「同業のA社がこうやって成功したらしい」。この情報から企画が始まることは、よくあります。

他社事例を集めること自体は正しい行動です。ただ、そのまま持ち込もうとすると、たいてい途中で止まります。理由は単純で、同じシステムを使い、同じプロセスで、同じ人が働いている会社は存在しないからです。

なぜそのままは使えないのか

同じ業界であっても、実際に見ていくと前提が揃いません。

▶ 使っているシステムが違う

基幹システムも、日々使うツールも違います。「この作業を自動化した」という事例も、そもそも作業の切れ目が違えば同じようには切れません。

▶ 業務プロセスの区切りが違う

同じ「受注処理」でも、どこからどこまでを一人が担当しているかは会社ごとに違います。分担が違えば、変えるべき場所も変わります。

▶ 意思決定の仕方が違う

現場に裁量がある会社と、稟議で決める会社では、同じ施策でも進む速さがまったく違います。

▶ 人の構成が違う

平均年齢、中途と新卒の比率、離職率。どれも、変化の受け止められ方に影響します。

事例に書かれているのは結果と、うまくいった打ち手です。その打ち手が成立した前提条件までは、たいてい書かれていません。

それでも他社事例を見る意味はある

使えないから見なくてよい、という話ではありません。読み方を変えれば役に立ちます。

▶ 打ち手ではなく、課題設定を読む

「何をやったか」ではなく「何を問題だと考えたか」を見ます。ここは業界内で共通していることが多く、自社の課題を言葉にする助けになります。

▶ つまずいた箇所を探す

成功事例でも、途中で何に苦労したかが書かれていれば、そちらのほうが参考になります。うまくいった部分より、詰まった部分のほうが再現しやすいためです。

▶ 社内を動かす材料として使う

「他社もやっている」は、良くも悪くも社内では効きます。ただし、これは着手の理由にはなっても、設計の根拠にはなりません。

最初の設計が、その後のすべてを決める

他社事例を参考にした後で必要になるのが、自社としての設計です。ここを飛ばして「進めながら考える」を選ぶ組織は少なくありません。

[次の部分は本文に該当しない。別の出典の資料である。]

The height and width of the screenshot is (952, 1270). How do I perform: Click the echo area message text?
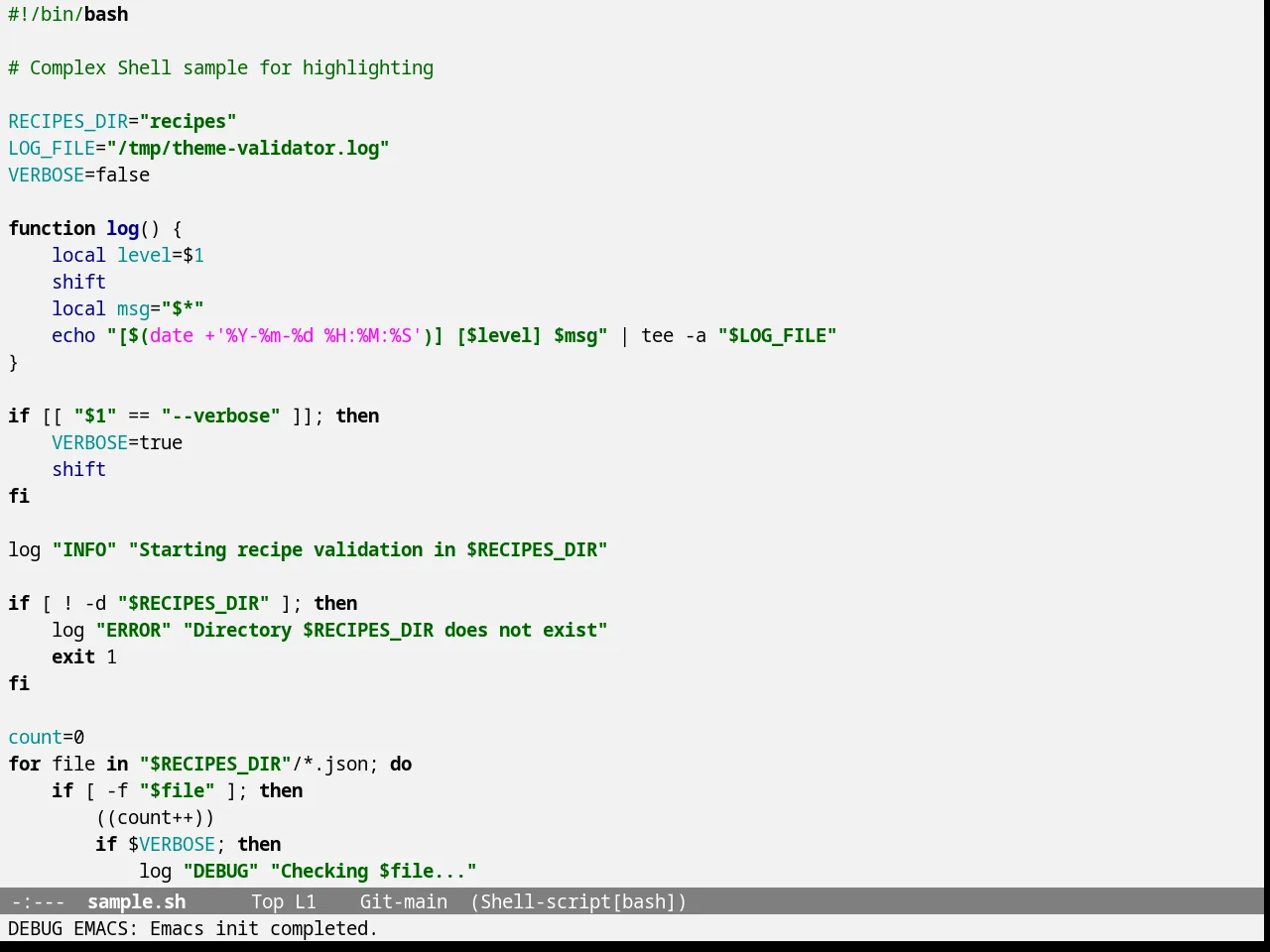click(x=192, y=928)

進めながら調整すること自体は、悪いことではありません。ただ、それで到達できるのは改善であって、改革ではありません。

▶ 改善でたどり着けるところ

いまのやり方を前提に、無駄を削り、速くする。積み重ねれば確実に効果は出ます。

▶ 改善では届かないところ

そもそもその作業が必要なのか。その分担のままでよいのか。この問いは、進めながらでは出てきません。日々回っているものを止めて考える時間を、意図的に作らないと出せない問いだからです。

変革を掲げているのに改善しかしていない状態は、掲げた目標と実際にやっていることがずれています。

最初に決めておくこと

自社の設計として、着手前に決めておきたいことがあります。

▶ どこを変えないかを決める

すべてを変えることはできません。変えない部分を先に決めると、変える部分に集中できます。

▶ 誰の仕事が、どう変わるかを具体的に書く

「業務効率化」ではなく、「この人のこの作業がなくなり、代わりにこれをする」まで書きます。ここまで書けないなら、まだ設計ができていません。

▶ 何をもって進んだと言うかを決める

導入したかどうかではなく、何が変わったら成功なのか。これを先に決めておかないと、報告の段階で困ります。

▶ 止めるときの条件も決める

うまくいかなかった場合にどうするか。撤退の基準を先に決めておくと、思い切って始められます。

まとめ——参考にはするが、答えは自社にしかない

他社事例は地図ではなく、他人の旅行記です。同じ道を歩いても同じ景色にはなりません。

読むべきは、その人がどこで迷い、何を判断の材料にしたか。そこから自社の地図を自分で書く。この最初の作業を省略した取り組みは、たいてい途中で「思っていたのと違う」に行き着きます。

▶ 今週の一歩

いま参考にしている他社事例を一つ選び、「自社と前提が違う点」を3つ書き出してみてください。3つ出てきた時点で、そのまま真似できないことが分かります。